### Source text
— BEGIN —

E-commerce is expected to become even more prevalent in the industrial real estate market as retailers seek large-scale spaces to house the logistics facilities taking the place of traditional brick-and-mortar stores, according to Globest.com.
The e-commerce gold rush for logistics facilities
Forecasters have indicated that the share of retail transactions dedicated to e-commerce will continue to surge at double-digit rates for the foreseeable future, the publication reported. While the online share of the retail sector currently rests below 10 percent, it is expected to rise into the mid-teens during the next ten years.
“E-commerce is transforming the industrial market, there’s no question about it,” Thomas Bisacquino, president and chief executive officer of the Commercial Real Estate Development Association, said at I.CON: The Industrial Conference 2014, according to NorthJersey.com.
“And you’re only going to see more and more of a push on these fulfillment centers, and the location of them,” he continued.
Online retailers, as their grip on the retail market strengthens, are expected to push for facilities proximate to their specified customer bases, according to a report by CBRE. The facilities they seek, which operate much differently than that of brick-and-mortar retailers, are expected to cannibalize other industrial spaces in an effort to expand their reach.

— END —

### Exercise details
Answer these from the article on e-commerce and industrial real estate:
(a) Where does the online share of the retail sector currently rest?
(b) Who is the president and chief executive officer of the Commercial Real Estate Development Association?
(c) Whose report expects online retailers to push for facilities near their customer bases?

### Data records

— BEGIN —

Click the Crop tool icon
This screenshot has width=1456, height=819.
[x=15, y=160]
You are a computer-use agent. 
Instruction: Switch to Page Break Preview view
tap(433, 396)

— END —
— BEGIN —

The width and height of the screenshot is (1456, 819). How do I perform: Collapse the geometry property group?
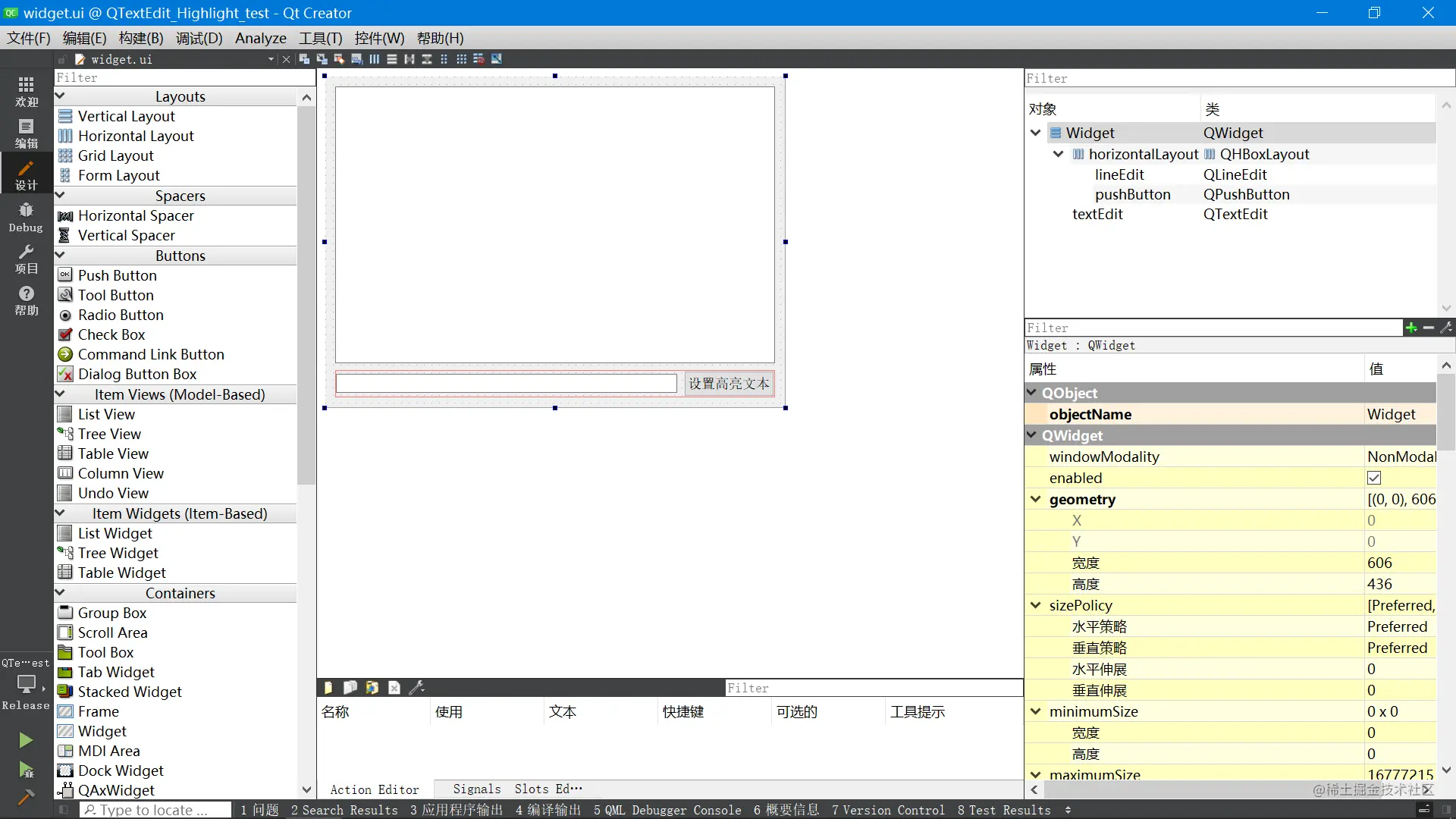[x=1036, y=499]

— END —
— BEGIN —

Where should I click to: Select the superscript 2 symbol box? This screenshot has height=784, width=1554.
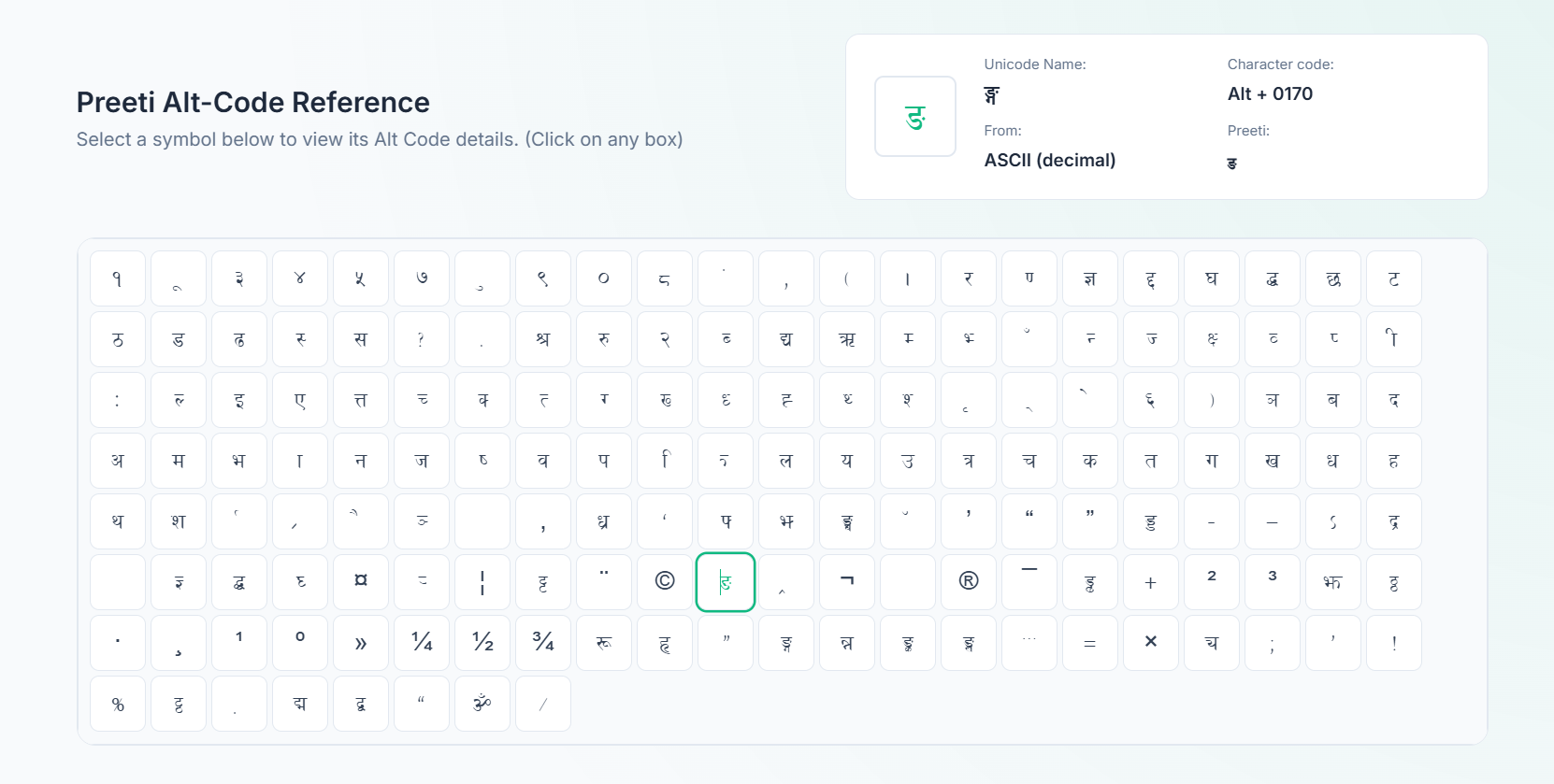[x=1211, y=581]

— END —

### Problem solution
(a) Below 10 percent.
(b) Thomas Bisacquino.
(c) CBRE's.